The market for initial public offerings surged early this year, with 31 deals raising $7.6 billion in the first quarter, but few young growth companies are cheering. The IPO market resembles a giant debt-swap in which private equity firms like Blackstone Group and Madison Dearborn Partners and corporate titans such as Pfizer are cashing in on a buoyant equity market to unload bulky assets. By contrast, few venture capital-backed companies are managing to go public.
On April 18, SeaWorld Entertainment priced a $702 million IPO after attempts to sell the company in the private market failed. In 2009, the $210 billion-in-assets Blackstone Group paid $2.3 billion to buy SeaWorld from multinational brewer Anheuser-Busch InBev. SeaWorld paid Blackstone a $100 million dividend in 2011, then took on additional debt in March 2012 to pay the firm an additional $500 million dividend. As part of the IPO, SeaWorld offered 10 million shares at $27 apiece, raising $245.4 million net of expenses. The company said it used the proceeds to pay down $177 million of debt and to pay Blackstone a $47 million fee for terminating a management advisory agreement. Blackstone and shareholders affiliated with it offered 16 million shares in the IPO.
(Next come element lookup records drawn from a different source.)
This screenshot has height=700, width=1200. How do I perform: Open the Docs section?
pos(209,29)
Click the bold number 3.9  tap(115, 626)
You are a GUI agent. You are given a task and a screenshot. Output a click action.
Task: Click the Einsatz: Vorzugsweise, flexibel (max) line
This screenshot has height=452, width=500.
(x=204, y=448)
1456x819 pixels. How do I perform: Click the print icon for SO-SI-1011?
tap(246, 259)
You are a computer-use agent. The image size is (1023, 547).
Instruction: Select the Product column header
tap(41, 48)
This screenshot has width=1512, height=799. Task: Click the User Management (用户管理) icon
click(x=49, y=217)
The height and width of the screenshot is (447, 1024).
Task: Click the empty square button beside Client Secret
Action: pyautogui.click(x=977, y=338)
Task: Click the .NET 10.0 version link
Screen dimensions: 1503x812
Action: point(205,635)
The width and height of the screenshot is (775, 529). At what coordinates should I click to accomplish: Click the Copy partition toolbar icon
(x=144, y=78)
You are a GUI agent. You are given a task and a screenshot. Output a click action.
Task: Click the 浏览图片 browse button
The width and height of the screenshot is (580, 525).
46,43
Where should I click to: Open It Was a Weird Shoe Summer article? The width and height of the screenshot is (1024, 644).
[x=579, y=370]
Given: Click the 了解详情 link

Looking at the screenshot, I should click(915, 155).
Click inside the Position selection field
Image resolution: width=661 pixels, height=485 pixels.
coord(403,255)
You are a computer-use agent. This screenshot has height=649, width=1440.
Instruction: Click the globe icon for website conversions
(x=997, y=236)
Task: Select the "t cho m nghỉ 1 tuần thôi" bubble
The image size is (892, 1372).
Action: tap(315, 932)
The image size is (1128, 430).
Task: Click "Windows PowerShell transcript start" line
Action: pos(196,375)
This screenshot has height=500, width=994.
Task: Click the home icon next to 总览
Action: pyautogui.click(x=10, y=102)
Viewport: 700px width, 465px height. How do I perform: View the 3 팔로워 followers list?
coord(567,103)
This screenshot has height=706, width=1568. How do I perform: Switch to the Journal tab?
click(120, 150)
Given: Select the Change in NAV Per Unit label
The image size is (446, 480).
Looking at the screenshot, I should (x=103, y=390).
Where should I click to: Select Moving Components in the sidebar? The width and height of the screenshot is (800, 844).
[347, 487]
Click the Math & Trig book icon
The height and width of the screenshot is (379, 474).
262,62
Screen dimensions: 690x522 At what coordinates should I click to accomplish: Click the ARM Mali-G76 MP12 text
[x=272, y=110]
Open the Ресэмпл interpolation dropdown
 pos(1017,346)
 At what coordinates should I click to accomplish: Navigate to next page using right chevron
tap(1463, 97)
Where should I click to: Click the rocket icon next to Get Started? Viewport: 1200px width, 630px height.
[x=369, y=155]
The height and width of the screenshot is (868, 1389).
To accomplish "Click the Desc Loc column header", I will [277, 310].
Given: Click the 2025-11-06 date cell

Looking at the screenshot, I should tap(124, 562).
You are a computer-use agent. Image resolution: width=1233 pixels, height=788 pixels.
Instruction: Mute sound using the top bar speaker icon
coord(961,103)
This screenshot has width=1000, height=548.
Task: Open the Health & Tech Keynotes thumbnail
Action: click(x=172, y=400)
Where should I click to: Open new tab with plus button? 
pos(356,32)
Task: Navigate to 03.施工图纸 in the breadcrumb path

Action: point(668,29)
More such deals could be in the offing as private equity funds come under pressure from their investors for increased capital distributions, market watchers say.
Meanwhile, the year got off to a dismal start for venture-backed IPOs, with activity falling to the lowest level in three years, according to the National Venture Capital Association (NVCA) and Thomson Reuters. Venture-backed IPOs raised only $672 million from eight offerings in the first quarter, a decline of 52 percent from the amount raised in the fourth quarter of 2012, and a decline in both deals and dollars raised in the first quarter of 2012. (In the first quarter of 2012, venture-backed IPOs raised $1.68 billion from 19 offerings.)....
Political, taxation and sequestration concerns weighed even more heavily on the exit market for emerging growth companies, noted John Taylor, head of research for the NVCA, in a press release from the Washington, DC-based venture capital trade group.